Do you think that putting a key on it will fix this problem? I can see a key helping slippage but will it keep the bolt from backing out? If not what would fix my problem? I thought about putting thread lock on it but that doesn't sound like a good idea to me...lol!
Any help would be good guys.......thanks!
http://www.ls1howto.com/index.php?article=23
Heres a cut and paste of the important part, You only did half of the required assembly hence your issues
NOTE: If you did not buy a longer crank bolt, and you are reinstalling the stock pulley, you run the risk of stripping out the first few threads of the crankshaft. This will NOT be fun to fix! Take your NEW crank pulley bolt and thread it in all the way by hand. Torque this bolt to 37lb/ft. Now, we need to stretch the bolt into place. Get your breaker bar and pipe extension, and try to turn the bolt 140degrees past where it is at now, keeping in mind the engine will be trying to turn some and those are degrees you can't count. Again, I always seem to get about 90-100 degrees worth (estimating, knowing what 90 degrees looks like) and leave it as is so don't worry about going crazy here.

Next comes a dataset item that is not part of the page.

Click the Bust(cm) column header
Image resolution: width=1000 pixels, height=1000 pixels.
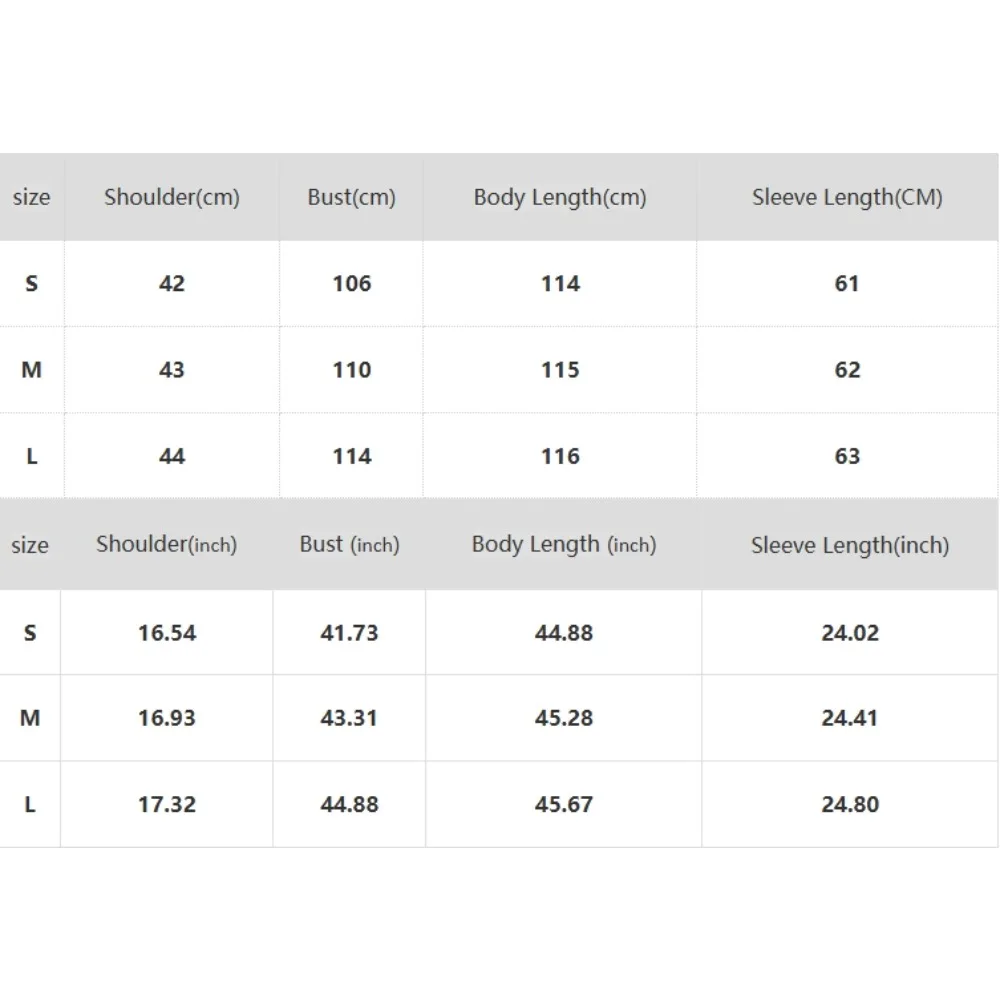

Once the pulley is installed, the timing cover should be nice and centered around it, so we can now tighten all 10 of those timing cover bolts. Torque them to 18lb/ft on the bolts you can get a torque wrench on, and just make the others you can't get the wrench on about as tight as those. Reinstall the A/C belt at this time .
I guess I didn't do the 140* after I did 50lbs on the new bolt. I'll try that and I'll add a key in there just so the crank doesn't slip on the pulley. I'll also re-use the ARP bolt too.
I didn't think you had to torque and degree a ARP, but I wasn't sure. I have arp head bolts and they are just torqued. So you are saying that the ARP bolt needs to be torqued to 240lbs and left alone?
I didn't think you had to torque and degree a ARP, but I wasn't sure. I have arp head bolts and they are just torqued. So you are saying that the ARP bolt needs to be torqued to 240lbs and left alone?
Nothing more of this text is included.